Up and down the jostling train, women repeated the same theme: As millions of women have poured into the Indian work force over the last decade, they have faced different obstacles in a tradition-bound, patriarchal culture, but few are more annoying than the basic task of getting to work.

The problems of taunting and harassment are so persistent that in recent months the government has decided to simply remove men altogether. In a pilot programme, eight new commuter trains exclusively for female passengers have been introduced in India’s four largest cities: New Delhi, Mumbai, Chennai and Calcutta.

The trains are known as Ladies Specials, and on one recent round trip in which a male reporter got permission to board, the women commuting between the industrial town of Palwal and New Delhi were very pleased.

“It’s so nice here,” said a teacher, Kiran Khas, who has commuted by train for 17 years. Khas said the regular trains were thronged with vegetable sellers, pickpockets, beggars and lots of men. “Here on this train,” she said, as if describing a miracle, “you can board anywhere and sit freely.”

For many years, women travelling by train sat with men, until crowding and security concerns prompted the railroad to reserve two compartments per train for women. But with trains badly overcrowded, men would break into cars for women and claim seats.

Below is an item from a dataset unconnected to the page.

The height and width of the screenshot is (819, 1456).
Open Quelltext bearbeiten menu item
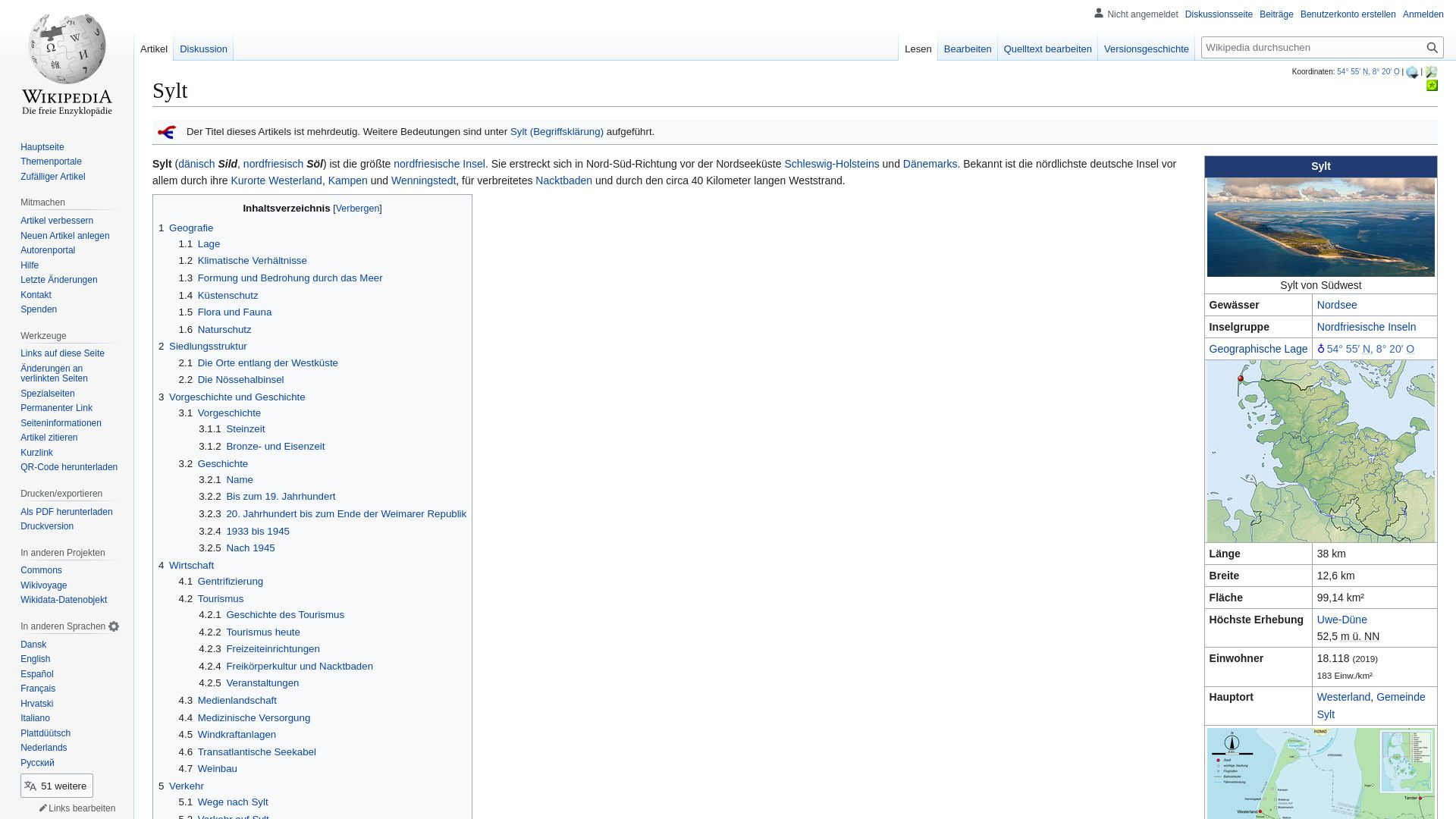(x=1048, y=49)
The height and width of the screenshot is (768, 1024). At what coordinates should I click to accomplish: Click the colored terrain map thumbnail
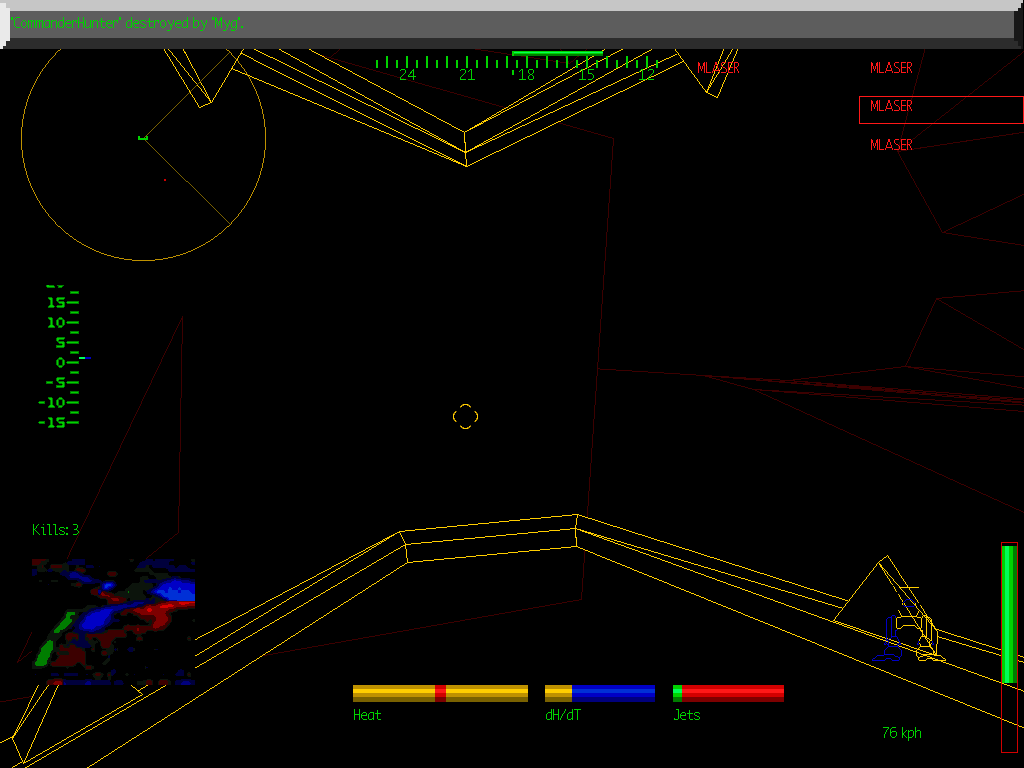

Mumbai started operating two women-only trains in 1992, yet the programme was never expanded. Then, with complaints rising from female passengers, railway minister Mamata Banerjee announced the eight new Ladies Specials trains.

“It speaks of their coming of age and assertiveness,” said Mukesh Nigam, a railway official.

Many men are not thrilled. Several female passengers said eve-teasing was worse here in northern India than elsewhere in the country. As the Ladies Special idled on Track 7 at the station in Palwal, a few men glared from the platform. The Ladies Special was far less crowded, with clean, padded benches and electric fans, compared with the dirty, darkened train on Track 6 filled with sullen men. Vandals sometimes write profanities on the Ladies Special, or worse.

“The local boys will come and use the bathroom on the train,” said Meena Kumari, one of the female ticket collectors in flowing blue saris who patrol the train along with female security officers. “They do it out of contempt. They do not want the train to run.”

As the train began moving, one woman sat meditating. Nearby, an accountant read a prayer book, while college students gossiped a few rows away.

“If you go to work, then you are independent, you earn some money and can help the family,” said Archana Gahlot, 25. “And if something happens to the marriage, you have something.

“Even on this train,” Gahlot continued, “men sometimes board and try to harass the women. Sometimes they openly say, ‘Please close the Ladies Special.’

“Maybe they think the government is helping out women and not men,” she added.

The eight new trains represent a tiny fraction of the nation’s commuter trains. Only one Ladies Special serves New Delhi, though the railway ministry has announced future Ladies Special service. Dr Ranjari Kumari, director of the Centre for Social Research, said the service was a politically astute move, if not a long-term solution.

“You really need to make every train as safe as the Ladies Specials,” Kumari said.

Men are hardly the only ones unnerved by the changing role of women in Indian society. Namita Sharma, 39, remembers that her mother advised her to become a teacher to balance between work and family; instead, she chose a career in fashion. Now that Sharma has a 14-year-old daughter with ideas of her own, she worries about crime.

“She has her own point of view, and I have my own point of view for her,” she said, smiling. “Let’s see who wins. She talks of independence. I am independent.”

But, she added: “Let’s talk of a secure kind of independence.”

Then the train stopped, and Sharma stood up. Asked what more the government could do for women, she laughed.

“Oh my God, it is a long list,” she said. “But I’m sorry, this is my station.”